Integra como suplente Tribunal Oral Federal que juzga a Cristina Kirchner en el juicio por Vialidad, donde se investiga el presunto direccionamiento de obra pública a las empresas de Lázaro Báez. En ese proceso, sostienen varios funcionarios de Comodoro Py, el rol de Basso fue clave cuando el juicio quedó al borde de ser suspendido porque la Corte Suprema había pedido revisar el expediente, en mayo de 2019. También falló como juez unipersonal y condenó por falso testimonio a los falsos testigos que declararon para perjudicar al juez Sebastián Casanello, y requirió a primera instancia que acelerara la investigación contra los presuntos autores intelectuales de la maniobra.

Javier Feliciano Ríos viene de los tribunales ordinarios donde hizo toda su carrera en la justicia de instrucción desde 1987 hasta llegar a juez instrucción en 2006 nombrado por Néstor Kirchner antes de pasar a integrar un tribunal oral federal en 2015 con Cristina Kirchner.

Javier Feliciano Ríos trabajó primero como secretario de primera instancia en un juzgado penal.
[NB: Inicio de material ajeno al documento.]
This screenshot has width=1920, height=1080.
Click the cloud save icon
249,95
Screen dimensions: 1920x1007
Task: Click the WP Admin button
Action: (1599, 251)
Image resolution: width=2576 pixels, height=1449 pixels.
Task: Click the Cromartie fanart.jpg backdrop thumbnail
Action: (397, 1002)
Después fue como juez de instrucción durante la intervención federal de Santiago del Estero, entre 2004 y 2005. En 2006 pasó a ser juez de instrucción en la Capital Federal, y en su entorno destacan que en ese cargo aplicó por primera vez la figura penal de femicidio. Ríos es afín a la Lista Celeste, usualmente identificada con las políticas judiciales del kirchnerismo. Alineados con dos agrupaciones opuestas, Ríos y Basso tienen posiciones definidas y conocidas en el mundo de las internas entre los jueces federales y nacionales.

A Machado Pelloni sus colegas lo consideran un juez estudioso, especialista en la doctrina alemana, idioma habla, lee y escribe con fluidez. “Un nerd del derecho” lo calificó un juez de Comodoro Py no de manera despectiva, sino para valorar su contracción al estudio. Con un estilo propio en el trato personal, a veces barroco en sus textos, proviene de la Defensoría Oficial, donde llegó a ser secretario. Le reconocen su calidad y un magistrado que lo conoce consideró que “si vota lo hace pro razones técnicas y persuadido de lo que hace”.

De 47 años, es doctor en Derecho Penal y Ciencias Penales de la Universidad del Salvador donde dictó clase asi como en la Universidad Católica de Salta. Realizó una pasantía de estudio y perfeccionamiento en la Facultad de Jurisprudencia de la Universidad de Camerino, Italia.

No está identificado ni con la Lista Bordó ni con la Celeste. Su último fallo resonante como juez en un juicio unipersonal fue la condena a dos militantes de izquierda que protagonizaron actos de violencia en el Congreso para oponerse a la reforma jubilatoria de Mauricio Macri.

Con sus tres integrantes, el TOF 3 dictó sentencias en dos megajuicios de causas narco: uno, el de Marcos Estrada González, donde fueron condenados 38 personas con penas de hasta 24 años de prisión, y otro, el que condenó a la denominada Banda de Itatí.